Sometimes, to my surprise, I felt more of an affinity with the previous generation than my own. I could not understand why my contemporaries, especially among British marxists turned their backs on the earlier generation of British marxists and went flocking to Althusser or Foucault. New Left Review veered between obliviousness and hostility to the previous generation of British marxists.

Radical Science Journaldid engage with the earlier generation, however critically. Gary Werskey’s book The Visible College (Werskey 1978) was perhaps the most substantial work mediating between these generations on the question of science. Robert Young’s “Science issocial relations” was the most explicit and provocative exposition of a new left position on science. (Young 1977) Reacting strongly against the view that science itself is neutral and that only the use or abuse of science is ideological, Young and RSJheld that science as such is ideological. We never encounter nature unmediated, the argument went, and so what we call nature is socially negotiated and socially constructed, a product of interactions among contending interests.Indeed, this approach even offered a socio-historical explanation of the current state of the philosophy of science and the sociology of knowledge as expressing the position of the alienated but politically uncommitted bourgeois. Settling for relativism was, according to Young, a liberal’s expansion of the moment between demystification of one cosmology and commitment to another. From the premise that modern science, with its characteristic concepts of truth and rationality, and modern capitalism, with its alienating division of labour, arose upon a single edifice, came the conclusion that both would have to be totally dismantled. So, for Young, science = capitalist science; epistemology is a bourgeois pursuit; philosophy of science is a dead end. It was hard to see a way forward for science. It was demystification of one cosmology, to be sure, but it did not offer commitment to another. It was a far cry from the affirmation of science characterising previous generations of the left.
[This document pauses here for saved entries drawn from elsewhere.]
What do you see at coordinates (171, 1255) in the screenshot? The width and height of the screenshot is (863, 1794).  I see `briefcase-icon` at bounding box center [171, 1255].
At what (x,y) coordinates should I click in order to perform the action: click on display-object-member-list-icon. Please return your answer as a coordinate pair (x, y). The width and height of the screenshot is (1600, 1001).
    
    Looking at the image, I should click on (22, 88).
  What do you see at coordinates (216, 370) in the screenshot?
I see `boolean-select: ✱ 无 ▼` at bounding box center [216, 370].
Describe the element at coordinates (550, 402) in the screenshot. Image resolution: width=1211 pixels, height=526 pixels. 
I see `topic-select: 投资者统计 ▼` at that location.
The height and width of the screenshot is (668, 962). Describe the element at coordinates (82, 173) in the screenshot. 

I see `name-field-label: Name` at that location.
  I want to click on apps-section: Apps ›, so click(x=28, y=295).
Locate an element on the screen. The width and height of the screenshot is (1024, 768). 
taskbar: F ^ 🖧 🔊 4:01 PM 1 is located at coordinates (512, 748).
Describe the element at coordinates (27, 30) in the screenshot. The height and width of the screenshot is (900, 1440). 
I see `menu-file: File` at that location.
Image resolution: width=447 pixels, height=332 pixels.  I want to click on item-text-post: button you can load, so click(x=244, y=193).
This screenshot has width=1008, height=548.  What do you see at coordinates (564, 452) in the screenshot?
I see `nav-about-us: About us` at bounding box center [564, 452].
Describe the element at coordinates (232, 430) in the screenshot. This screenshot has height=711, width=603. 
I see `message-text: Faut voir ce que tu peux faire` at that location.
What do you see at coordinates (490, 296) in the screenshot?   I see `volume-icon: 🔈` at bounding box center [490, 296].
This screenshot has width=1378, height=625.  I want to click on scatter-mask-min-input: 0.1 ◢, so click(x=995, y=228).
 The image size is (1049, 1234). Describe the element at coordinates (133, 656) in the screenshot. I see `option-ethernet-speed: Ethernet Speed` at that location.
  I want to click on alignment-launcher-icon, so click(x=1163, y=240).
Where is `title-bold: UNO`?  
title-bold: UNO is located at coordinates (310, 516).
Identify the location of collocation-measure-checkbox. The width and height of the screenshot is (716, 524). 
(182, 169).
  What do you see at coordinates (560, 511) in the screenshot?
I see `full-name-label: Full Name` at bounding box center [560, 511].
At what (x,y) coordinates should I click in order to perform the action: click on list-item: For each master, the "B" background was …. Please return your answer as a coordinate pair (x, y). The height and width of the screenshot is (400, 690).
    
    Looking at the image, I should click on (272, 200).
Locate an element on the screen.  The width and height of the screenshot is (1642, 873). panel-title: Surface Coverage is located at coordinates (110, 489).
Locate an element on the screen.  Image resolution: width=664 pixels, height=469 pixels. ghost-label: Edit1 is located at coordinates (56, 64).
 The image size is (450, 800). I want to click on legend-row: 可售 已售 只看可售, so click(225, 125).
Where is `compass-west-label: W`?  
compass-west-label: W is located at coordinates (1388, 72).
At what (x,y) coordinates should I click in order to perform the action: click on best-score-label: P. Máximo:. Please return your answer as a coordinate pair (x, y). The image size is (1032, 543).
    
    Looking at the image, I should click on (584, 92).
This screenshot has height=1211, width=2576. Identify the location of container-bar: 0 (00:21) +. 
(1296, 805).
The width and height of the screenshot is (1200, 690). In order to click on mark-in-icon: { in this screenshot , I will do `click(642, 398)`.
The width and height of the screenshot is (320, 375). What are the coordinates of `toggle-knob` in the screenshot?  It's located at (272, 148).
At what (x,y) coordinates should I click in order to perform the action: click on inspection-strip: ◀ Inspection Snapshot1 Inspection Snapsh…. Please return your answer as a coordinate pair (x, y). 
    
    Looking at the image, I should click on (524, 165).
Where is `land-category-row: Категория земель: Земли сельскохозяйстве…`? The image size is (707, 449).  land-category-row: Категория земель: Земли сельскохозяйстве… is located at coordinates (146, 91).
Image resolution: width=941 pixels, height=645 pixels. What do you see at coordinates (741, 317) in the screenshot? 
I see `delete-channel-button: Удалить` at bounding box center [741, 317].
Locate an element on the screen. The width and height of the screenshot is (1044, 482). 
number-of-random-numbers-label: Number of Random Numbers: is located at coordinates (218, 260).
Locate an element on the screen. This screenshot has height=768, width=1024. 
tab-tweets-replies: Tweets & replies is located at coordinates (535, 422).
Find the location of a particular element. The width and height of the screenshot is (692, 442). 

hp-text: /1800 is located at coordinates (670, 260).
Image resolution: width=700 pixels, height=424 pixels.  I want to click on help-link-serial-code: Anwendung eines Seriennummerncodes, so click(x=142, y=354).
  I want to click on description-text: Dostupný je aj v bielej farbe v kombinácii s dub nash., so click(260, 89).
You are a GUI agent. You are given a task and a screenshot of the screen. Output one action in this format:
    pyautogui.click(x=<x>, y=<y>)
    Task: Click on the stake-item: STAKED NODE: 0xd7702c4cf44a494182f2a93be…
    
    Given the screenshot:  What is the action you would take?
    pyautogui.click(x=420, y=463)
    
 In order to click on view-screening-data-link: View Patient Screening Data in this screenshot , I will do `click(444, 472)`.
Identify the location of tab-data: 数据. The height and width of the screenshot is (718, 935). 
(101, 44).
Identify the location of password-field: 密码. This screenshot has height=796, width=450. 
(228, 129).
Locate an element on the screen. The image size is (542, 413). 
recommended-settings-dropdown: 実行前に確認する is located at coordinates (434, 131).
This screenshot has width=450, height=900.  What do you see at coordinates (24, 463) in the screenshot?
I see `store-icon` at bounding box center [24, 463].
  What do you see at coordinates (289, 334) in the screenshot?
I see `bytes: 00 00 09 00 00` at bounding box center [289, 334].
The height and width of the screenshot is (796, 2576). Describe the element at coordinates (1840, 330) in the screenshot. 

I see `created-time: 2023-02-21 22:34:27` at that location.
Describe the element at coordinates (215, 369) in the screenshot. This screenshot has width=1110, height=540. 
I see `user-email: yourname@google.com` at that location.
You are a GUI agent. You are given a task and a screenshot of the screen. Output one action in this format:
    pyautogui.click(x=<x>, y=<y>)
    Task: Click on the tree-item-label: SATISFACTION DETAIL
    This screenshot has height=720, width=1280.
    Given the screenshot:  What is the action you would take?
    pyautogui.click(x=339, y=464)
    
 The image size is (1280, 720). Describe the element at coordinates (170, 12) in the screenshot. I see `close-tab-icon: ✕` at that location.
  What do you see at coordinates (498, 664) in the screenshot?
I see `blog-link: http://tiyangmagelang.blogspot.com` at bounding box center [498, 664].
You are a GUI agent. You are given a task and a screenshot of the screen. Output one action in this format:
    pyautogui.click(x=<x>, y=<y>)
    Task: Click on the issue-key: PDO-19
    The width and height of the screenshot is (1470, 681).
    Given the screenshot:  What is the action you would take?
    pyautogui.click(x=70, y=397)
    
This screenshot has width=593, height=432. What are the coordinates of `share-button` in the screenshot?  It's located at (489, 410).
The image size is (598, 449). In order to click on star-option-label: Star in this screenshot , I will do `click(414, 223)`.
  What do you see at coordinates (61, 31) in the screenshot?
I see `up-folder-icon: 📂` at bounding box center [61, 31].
Meanwhile, Marxism Today went from being a journal where science was integral to its agenda and where various positions and generations could argue their case to one that began to close down on science and close out those who held certain positions.

Nevertheless, through the 1970s I found what was going on within the intellectual culture of the left to be much more absorbing than anything at Trinity College Dublin, where I was based at the time. Every summer I went over to the Communist University of London. There were alternative approaches to every academic discipline and the most lively debates imaginable. I veered to the courses on philosophy, history, science, Soviet studies, gender studies, but regretted that I couldn’t attend the ones on psychology, anthropology, literature, etc.